AIプラットフォーム：Feature StoreとRAGOpsブループリント 2026

ブループリント概要：Feature StoreとRAGパイプラインの合流
アーキテクチャ青写真
統合照会API設計
ドキュメントエンベディングパイプライン：チャンキング戦略とインデックス管理
Feature StoreフィーチャーとRAG結果の結合パターン
RAGOps：検索品質モニタリングとインデックス更新自動化
- インデックスFreshness追跡
- インデックス更新Kubeflow Pipeline
コストとパフォーマンスのトレードオフ
障害シナリオ別対応ランブック
- シナリオ1：Vector Store検索結果が突然不正確になる
- シナリオ2：Feature Store照会とVector検索のどちらかのみ失敗
ブループリント導入ロードマップ
クイズ
References

ブループリント概要：Feature StoreとRAGパイプラインの合流

「ブループリント」というタイトルの通り、本記事はFeature StoreとRAG（Retrieval-Augmented Generation）パイプラインを1つのAIプラットフォーム内で統合運用するための全体設計図を提示する。個別ツールの使い方ではなく、2つのシステムが交わる接合部で発生する設計決定と運用ルールを扱う。

Feature Storeは構造化データフィーチャーを管理し、RAGパイプラインは非構造化テキストをベクトルに変換してLLMにコンテキストを提供する。2026年現在、この2つのシステムは別々に運用される場合が多いが、実際のAI製品では「ユーザーの直近の購買履歴（Feature Store）+ 関連商品レビュー要約（RAG）」のように組み合わせて使うケースが増えている。本記事はその統合アーキテクチャの設計原則、実装パターン、運用ランブックを青写真として整理する。

アーキテクチャ青写真

全体のデータフローを4つのレイヤーに区分する。

* **提供データ**:
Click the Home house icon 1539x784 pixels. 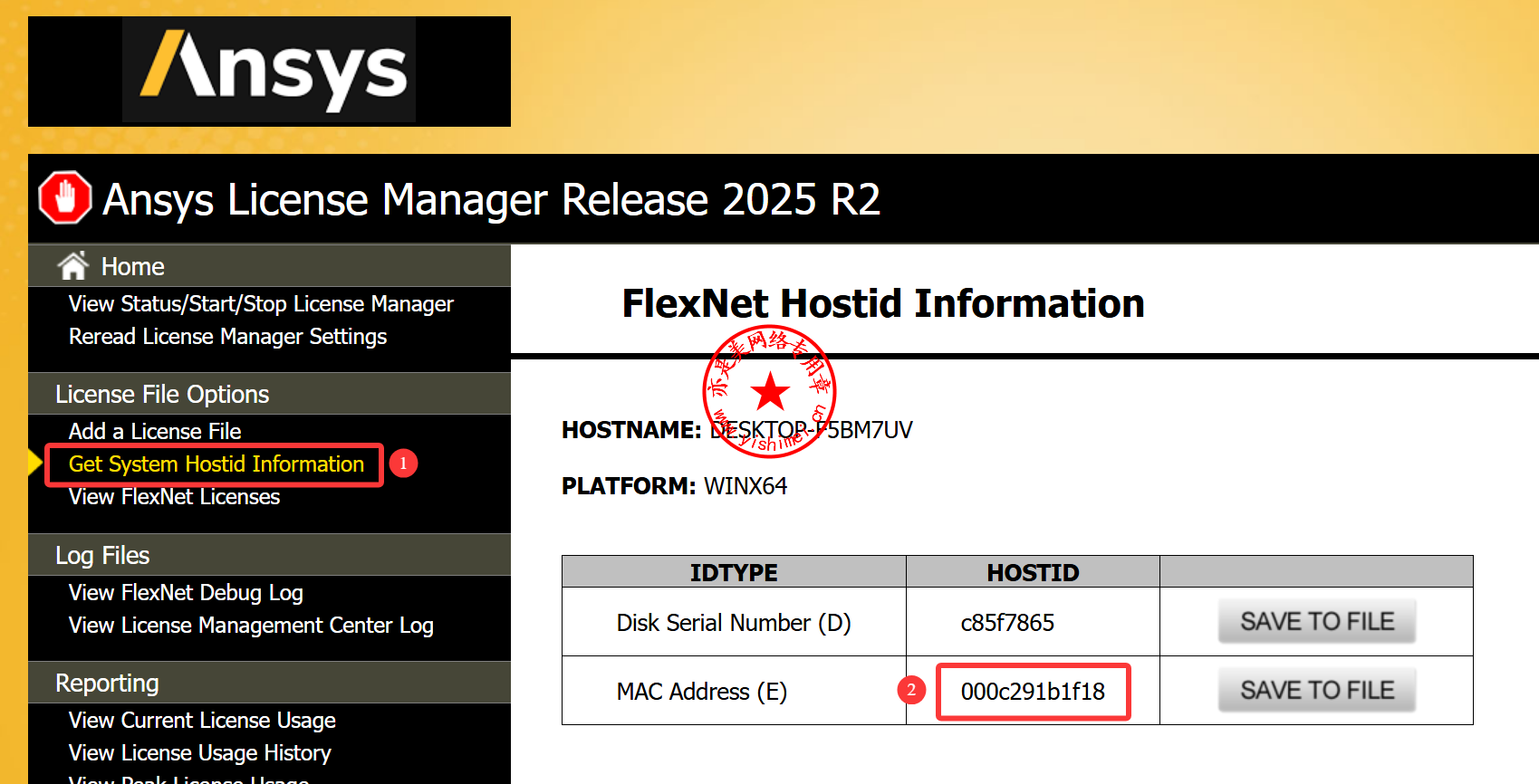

* **課題**:
1 - 抜粋によれば、Feature StoreとRAGパイプラインを統合した設計図が求められる理由は何ですか。1〜3文で説明してください。
2 - 次の(a)〜(c)が抜粋の内容と一致するかを、それぞれ「はい」か「いいえ」で答えてください。判断の根拠となる抜粋の語句も正確に引用してください。
(a) 本記事は個別ツールの使い方を中心に扱う。
(b) RAGパイプラインは非構造化テキストをベクトルに変換する。
(c) 全体のデータフローは3つのレイヤーに区分される。
3 - Feature StoreとRAGのブループリントの本文を、最後の文の後から書き継いでください。
上記の行は抜粋とは別の資料です。

* **各課題の解答**:
1 - 2026年現在、この2つのシステムは別々に運用される場合が多いものの、実際のAI製品では両者を組み合わせて使うケースが増えているためです。その例として「ユーザーの直近の購買履歴（Feature Store）+ 関連商品レビュー要約（RAG）」が挙げられています。

2 -
(a) いいえ。「個別ツールの使い方ではなく、2つのシステムが交わる接合部で発生する設計決定と運用ルールを扱う。」
(b) はい。「RAGパイプラインは非構造化テキストをベクトルに変換してLLMにコンテキストを提供する。」
(c) いいえ。「全体のデータフローを4つのレイヤーに区分する。」

3 -
┌──────────────────────────────────────────────────────┐
│  Layer 4: Serving (KServe / API Gateway)             │
│  - Feature照会 + Vector検索結果をLLMに伝達           │
│  - Guardrail、Citation検証、レスポンスフィルタリング │
├──────────────────────────────────────────────────────┤
│  Layer 3: Feature Store + Vector Store               │
│  - Feast Online Store (Redis)：構造化フィーチャー    │
│  - Vector DB (Qdrant/Weaviate)：非構造化エンベディング│
│  - 統合照会API：2つのstoreを1つのインターフェースで  │
├──────────────────────────────────────────────────────┤
│  Layer 2: Ingestion & Transformation                 │
│  - CDCパイプライン (Debezium -> Kafka)               │
│  - ドキュメントチャンキング + エンベディング (Kubeflow)│
│  - Feature View定義 + Vector Index管理               │
├──────────────────────────────────────────────────────┤
│  Layer 1: Source Data                                │
│  - OLTP DB、Data Warehouse、ドキュメントストア、APIログ│
└──────────────────────────────────────────────────────┘

統合照会API設計

Feature StoreとVector Storeを1つのリクエストで照会する統合APIがこのブループリントの核心である。

"""
Feature Store（Feast）とVector Store（Qdrant）を統合照会するサービス。
サービングレイヤーでモデルやLLMにコンテキストを提供する際に使用する。
"""
from dataclasses import dataclass, field
from typing import List, Dict, Any, Optional
import asyncio
from feast import FeatureStore
from qdrant_client import QdrantClient
from qdrant_client.models import Filter, FieldCondition, MatchValue

@dataclass
class UnifiedContext:
    """Feature Storeフィーチャー + Vector検索結果を合わせた統合コンテキスト"""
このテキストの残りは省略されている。